Não resta dúvida de que os bancos, mais cedo ou mais tarde, terão que se ajustar para enfrentar a concorrência. As “fintechs” (empresas que utilizam tecnologias para atuarem no setor financeiro) avançam no mercado e juntamente com as cooperativas de crédito estão demostrando que é possível diminuir as taxas, apesar de que não consigam ainda gerar pressão competitiva sobre as grandes instituições.

Pelo que tenho visto neste início de campanha, a concentração bancária é um tema que se destaca logo no debate sobre o crédito entre os presidenciáveis, por ter um notável apelo popular. O diagnóstico deles é muito simples e praticamente unânime: não existe concorrência suficiente.

Aliás, na semana passada, a decisão do BC sobre a operação realizada entre o Itaú Unibanco e a XP Investimentos é uma reação perfeita à crescente pressão da sociedade sobre a concentração bancária, visando estimular a competição no mercado financeiro.
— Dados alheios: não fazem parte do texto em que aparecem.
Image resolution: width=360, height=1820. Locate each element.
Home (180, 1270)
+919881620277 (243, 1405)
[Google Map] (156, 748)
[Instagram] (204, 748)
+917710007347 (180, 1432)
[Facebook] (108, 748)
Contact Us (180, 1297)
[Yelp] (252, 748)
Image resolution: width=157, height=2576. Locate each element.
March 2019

A saída para os bancos é terem uma gestão notadamente empreendedora, inovadora, buscando caminhos que lhes tragam diferenciais competitivos que possam mantê-los no mercado e que não sejam o de simplesmente comprar a concorrência.

O futuro presidente terá que ser determinado, dotado de uma razoável musculatura política para agir com pragmatismo, sabendo dominar essencialmente todos os instrumentos a fim de promover as mudanças necessárias que venham a impulsionar a retomada do crescimento econômico, obviamente abdicando de preconceito ideológico.


14 de agosto de 2018
Arthur Jorge Costa Pinto é Administrador, com MBA em Finanças pela UNIFACS (Universidade Salvador).